§ **PROBLEM DETAILS**:
Transcribe the listing below without any changes, from the line with "You are a computer-use" to the line with "Looking at the screenshot, I should (48, 246).", including both of those lines.

§ **DATA FOR THE TASK**:
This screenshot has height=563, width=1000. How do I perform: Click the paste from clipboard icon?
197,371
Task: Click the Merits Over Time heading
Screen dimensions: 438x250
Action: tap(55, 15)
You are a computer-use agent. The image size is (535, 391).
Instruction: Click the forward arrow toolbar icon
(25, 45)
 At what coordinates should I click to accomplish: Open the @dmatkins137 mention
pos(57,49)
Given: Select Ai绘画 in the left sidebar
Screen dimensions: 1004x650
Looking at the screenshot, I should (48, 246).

--

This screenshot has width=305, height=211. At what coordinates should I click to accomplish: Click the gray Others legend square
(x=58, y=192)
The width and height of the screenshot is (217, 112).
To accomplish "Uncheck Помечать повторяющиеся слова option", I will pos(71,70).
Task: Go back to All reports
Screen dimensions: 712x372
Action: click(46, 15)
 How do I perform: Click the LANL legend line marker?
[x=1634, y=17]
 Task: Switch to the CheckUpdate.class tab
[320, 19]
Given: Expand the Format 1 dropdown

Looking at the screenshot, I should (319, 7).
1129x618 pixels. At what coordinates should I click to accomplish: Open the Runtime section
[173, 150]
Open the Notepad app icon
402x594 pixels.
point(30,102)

==

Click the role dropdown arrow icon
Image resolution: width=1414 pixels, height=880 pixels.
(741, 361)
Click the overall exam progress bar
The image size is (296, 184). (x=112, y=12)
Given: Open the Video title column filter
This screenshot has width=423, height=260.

§ **RESULT OF THE EXERCISE**:
You are a computer-use agent. The image size is (535, 391).
Instruction: Click the forward arrow toolbar icon
(25, 45)
 At what coordinates should I click to accomplish: Open the @dmatkins137 mention
pos(57,49)
Given: Select Ai绘画 in the left sidebar
Screen dimensions: 1004x650
Looking at the screenshot, I should (48, 246).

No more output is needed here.